Ordinal exponentiation is not cardinal exponentiation.

Recall the definition of $\alpha^\beta$:

  • $\alpha^0=1$.
  • $\alpha^{\beta+1}=\alpha^\beta\cdot\alpha$.
  • $\alpha^\beta=\sup\{\alpha^\gamma\mid\gamma<\beta\}$ for a limit ordinal $\beta$.

So now we note the following:

  1. If $\alpha,\beta$ are countable ordinals then $\alpha^\beta$ is countable. We can prove this by induction.
  2. If $\beta>0$ then $\alpha<\alpha^\beta$.

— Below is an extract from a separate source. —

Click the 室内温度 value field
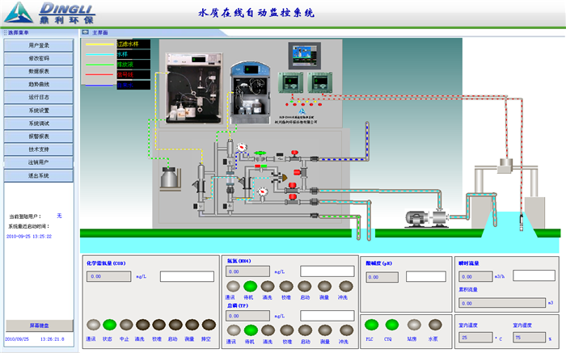This screenshot has width=566, height=353. point(474,337)
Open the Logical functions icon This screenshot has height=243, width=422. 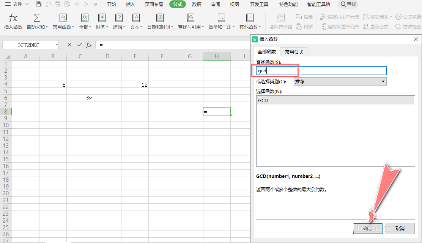coord(119,18)
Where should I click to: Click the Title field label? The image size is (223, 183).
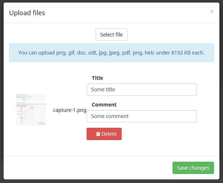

From this it is somewhat easy to calculate $2^{\omega_1}=\omega^{\omega_1}$, since for every $\beta<\omega_1$ we have $2^\beta$ and $\omega^\beta$ to be countable ordinals, and this is a strictly increasing sequence of length $\omega_1$.


As for the additional exercise for $\omega_1^\omega$, I'm not clear about what it means "to compute the ordinal number", because $\omega_1^\omega$ is an ordinal number.

If one interprets "the ordinal number" as the Cantor normal form of $\omega_1^\omega$, then one can note that:

$$\omega_1^\omega=\left(\omega^{\omega_1}\right)^\omega=\omega^{\omega_1\cdot\omega}$$

I don't know if that's simpler, though.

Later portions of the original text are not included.